みんいれんTOKYO(機関紙)の「輝け看護!」コーナーから

看護師にとって忘れられない家族


 「おはようございます」と声を掛けると、「お・は・よ~」とかすれ声ながら、ゆっくりと口を開けあいさつを返してくれる90代女性Aさん。
 数か月前まで車椅子で過ごし、週1回訪問看護へ。デイサービスに週2回、ショートステイに月1回行き、他にも訪問入浴、訪問リハ、訪問診療とバッチリな介護を受け、介助を受けながら、三食+3時のおやつはしっかり食べていました。
 しかし、状態変化で嘔吐し、誤嚥性肺炎に。そこで60代長女夫婦と50代後半三女とで協力しながら介護することに。
 経口摂取はやめ、末梢点滴開始。訪問診療と連絡をとりながら血管確保。そんななか、「点滴は自然に最期を迎えることの妨げになるのではないか」と家族会議で話され、ひとまず点滴中の様子を見ることになりました。
 毎日訪問し、点滴終了後のロックは家族でできるように。Aさんに苦痛を与えないようにしたいとの思いが強く「褥瘡は作らない」「訪問入浴時はルートが抜けないように見守る」「血管確保ができない場合は皮下注にしますと説明されるが、そこまではしない」「浣腸も低血圧に対して行わない」など明確にしていました。
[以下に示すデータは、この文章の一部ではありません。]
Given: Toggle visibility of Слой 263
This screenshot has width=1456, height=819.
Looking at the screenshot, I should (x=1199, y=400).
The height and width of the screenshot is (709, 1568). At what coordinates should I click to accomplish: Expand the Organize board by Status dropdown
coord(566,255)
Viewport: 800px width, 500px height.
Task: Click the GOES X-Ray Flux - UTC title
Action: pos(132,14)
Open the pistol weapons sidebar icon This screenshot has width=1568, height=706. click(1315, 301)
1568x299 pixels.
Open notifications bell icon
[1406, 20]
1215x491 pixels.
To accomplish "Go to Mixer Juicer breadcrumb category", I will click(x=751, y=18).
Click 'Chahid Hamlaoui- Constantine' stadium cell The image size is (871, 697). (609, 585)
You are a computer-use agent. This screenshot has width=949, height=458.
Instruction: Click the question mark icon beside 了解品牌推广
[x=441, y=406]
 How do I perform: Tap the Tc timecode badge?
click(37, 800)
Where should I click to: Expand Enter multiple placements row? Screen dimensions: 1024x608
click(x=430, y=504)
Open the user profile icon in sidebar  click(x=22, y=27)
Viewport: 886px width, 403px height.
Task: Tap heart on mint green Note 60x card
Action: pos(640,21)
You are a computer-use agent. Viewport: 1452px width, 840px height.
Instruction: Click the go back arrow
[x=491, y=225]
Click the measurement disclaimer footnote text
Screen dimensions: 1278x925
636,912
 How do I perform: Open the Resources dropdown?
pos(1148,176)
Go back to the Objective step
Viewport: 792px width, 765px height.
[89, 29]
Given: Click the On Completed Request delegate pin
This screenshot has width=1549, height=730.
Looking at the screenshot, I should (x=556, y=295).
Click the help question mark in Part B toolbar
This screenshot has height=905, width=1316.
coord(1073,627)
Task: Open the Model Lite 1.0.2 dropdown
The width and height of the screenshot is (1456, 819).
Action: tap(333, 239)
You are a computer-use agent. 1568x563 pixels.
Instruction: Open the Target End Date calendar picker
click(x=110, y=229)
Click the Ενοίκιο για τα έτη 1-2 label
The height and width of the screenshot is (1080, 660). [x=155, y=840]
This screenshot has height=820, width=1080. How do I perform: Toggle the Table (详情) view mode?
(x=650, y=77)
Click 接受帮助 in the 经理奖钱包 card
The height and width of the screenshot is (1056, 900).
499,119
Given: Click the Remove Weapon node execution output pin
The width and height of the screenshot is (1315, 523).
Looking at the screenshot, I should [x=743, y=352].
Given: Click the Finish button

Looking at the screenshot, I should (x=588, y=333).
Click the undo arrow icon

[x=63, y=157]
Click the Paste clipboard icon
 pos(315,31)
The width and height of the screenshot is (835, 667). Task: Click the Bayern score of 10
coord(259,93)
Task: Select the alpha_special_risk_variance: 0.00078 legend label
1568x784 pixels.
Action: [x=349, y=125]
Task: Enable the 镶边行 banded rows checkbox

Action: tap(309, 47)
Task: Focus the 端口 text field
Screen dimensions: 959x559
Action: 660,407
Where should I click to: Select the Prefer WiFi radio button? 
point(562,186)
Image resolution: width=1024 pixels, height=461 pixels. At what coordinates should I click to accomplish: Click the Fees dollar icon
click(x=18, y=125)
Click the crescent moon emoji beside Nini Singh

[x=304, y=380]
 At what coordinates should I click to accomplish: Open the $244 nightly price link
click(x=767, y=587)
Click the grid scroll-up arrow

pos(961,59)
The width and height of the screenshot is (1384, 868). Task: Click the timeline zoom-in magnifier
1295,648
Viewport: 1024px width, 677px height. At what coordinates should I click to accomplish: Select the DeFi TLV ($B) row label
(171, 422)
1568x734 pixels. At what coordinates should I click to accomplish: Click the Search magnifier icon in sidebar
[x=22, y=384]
 その状態が2か月過ぎたあたりから家族に異変が。不眠や身体症状が出てきて、Aさんの状態よりもその相談や支援が主になってきました。
 3か月間毎日訪問し、点滴の終了時刻は家族の予定に合わせ工夫をし、少しでも普段の生活から変化が大きくならないようにしました。家族からは「看護師さんはわたしたち家族の一員ですね。いつもちょっとした相談をできたことが、すごく大きな力になったんです」と話されました。
 Aさんが苦痛なく自分らしく最期を迎えることができたのは、家族の力と強い気持ちがあったからこそです。私たち看護師にとって忘れられない家族でした。